Une remise en question inévitable

Avec la baisse des ventes inhérente à la Covid-19, les stocks globaux pourraient atteindre un niveau critique et pousser certains opérateurs à mettre en place les promotions en fin d’année. Naturellement, Maxime Toubard veut éviter cette possible « grande braderie du produit, lourde de conséquences pour la filière ». Mais il n’est pas certain que cette région vinicole sorte indemne des turbulences économiques. En dépit des fortes baisses, le prix moyen du kilogramme de raisins vient de baisser de près de 5 %; de l’inédit dans cette région abonnée aux hausses régulières.

Le choc sanitaire est aussi sans doute révélateur d’un malaise latent qui minait déjà la Champagne. Le vignoble souffre aujourd’hui de la banalisation de ses bruts sans année. Son succès l’a poussé à différer une remise en question. Contrairement à ce qui se passe dans les autres régions vinicoles, il est peu question de terroir, de sélections parcellaires, dans cette place forte de la bulle. Un positionnement à contre-courant de la tendance actuelle du marché du vin. Même la qualité initiale du raisin est peu prise en considération, comme le regrette Charles-Armand de Belenet, directeur général de Bollinger : « Il n’existe pas beaucoup de différence aujourd’hui entre les prix d’un raisin de base et les prix d’un premier ou d’un grand cru, je pense que cela va évoluer dans les années qui viennent. » Cette maison connue pour produire le champagne préféré de 007 devrait parvenir à limiter cette année la baisse de ses ventes à 15 %, soit un sort beaucoup plus enviable que la moyenne. Elle doit cette position à des efforts qualitatifs qui ne se sont jamais démentis depuis des décennies. Elle dispose de 180 ha de vignobles positionnés à 90 % en premiers et grands crus et acquiert chaque année 2 à 3 ha. Elle dispose de vignes préphylloxériques dans deux clos qui permettent de produire la très prestigieuse cuvée Vieilles vignes françaises depuis 1969. La maison travaille actuellement sur une extension du site pour pouvoir accueillir 4 000 tonneaux contre 3 000 actuellement et 800 000 magnums de vieillissement dorment en cave.

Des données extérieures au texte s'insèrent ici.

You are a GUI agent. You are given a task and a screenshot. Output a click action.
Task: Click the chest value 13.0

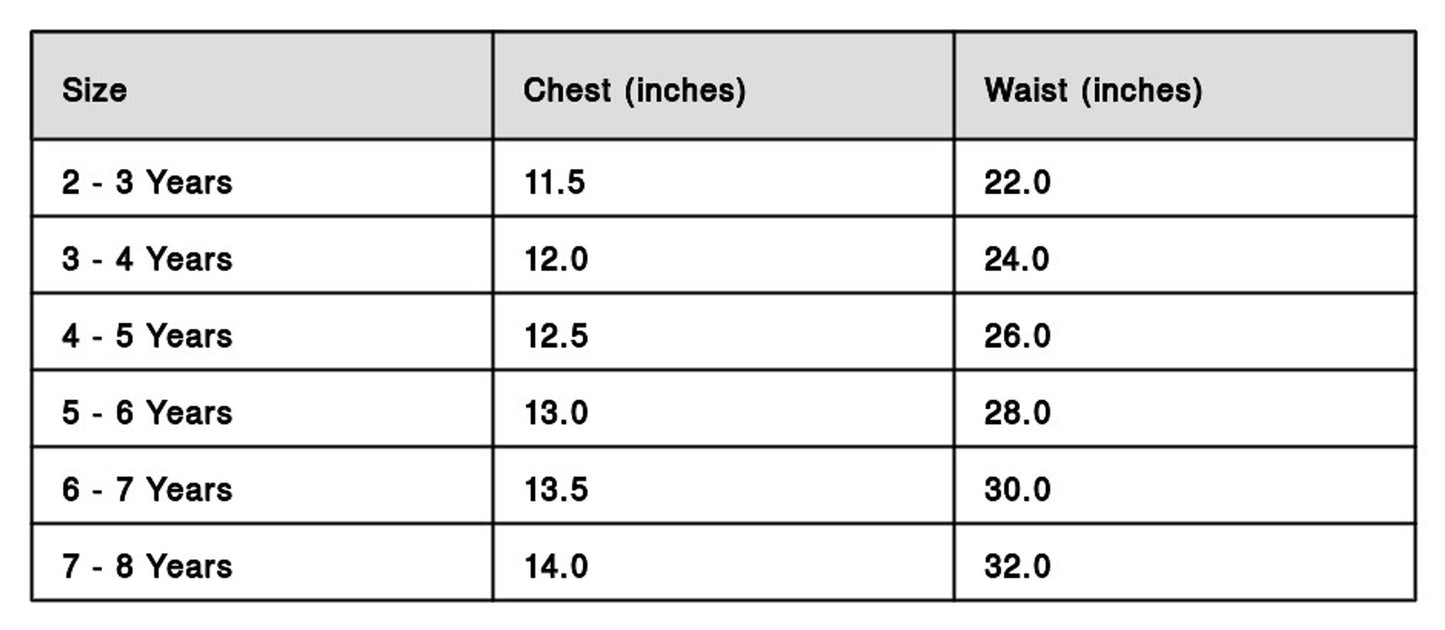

Les maisons comme Bollinger qui tirent la qualité vers le haut ont peu de soucis à se faire. L’avenir leur sourit, notamment à l’export où les grandes cuvées sont très appréciées. Mais le marché du champagne premier prix risque en revanche d’être très secoué durant l’année 2021. De bonnes affaires seront possibles pour les restaurateurs qui voudront relancer l’activité lors de la réouverture. En revanche, à plus long terme, la situation devrait se normaliser. La région jouit d’une telle réputation que les crises n’y durent jamais très longtemps. « L’objectif gouvernemental de viticulture durable fixé en 2030 va nécessairement entraîner des baisses de rendement. Nous étions à 300 millions de bouteilles/an, nous descendrons à un niveau situé entre 220 et 250 millions de bouteilles/ an, prédit Charles-Armand de Belenet. La Champagne va sortir de cette crise par le haut ! »

Les vendanges parcellaires selon Bollinger

La Maison Bollinger, qui travaille de plus en plus autour de sélections parcellaires, vient de dévoiler une nouvelle cuvée dont le nom résonne comme un code dans un film de dames À Bond: PN VZ 15. Il faut ainsi déchiffrer ces symboles : PN (cépage pinot noir), VZ (terroir Verzenay). 15 (vendages 2015). Si les pinots noirs de Verzenay de 2015 constituent le socle de l’assemblage, d’autres vins sont intégrés, dont des jus de 2009 élevés durant neuf ans en magnums. Il en résulte un vin exceptionnel aux arômes d’aubépine et de fruits blancs. Il faut noter que cette cuvée est la première nouveauté à intégrer la gamme permanente de la maison de Champagne depuis 2008, date du lancement de Bollinger rosé. Toutefois, Chaque année, l’étiquette devrait évoluer. Si la mention PN (pinot noir) demeurera, le terroir et le millésime socle pourraient en revanche évoluer.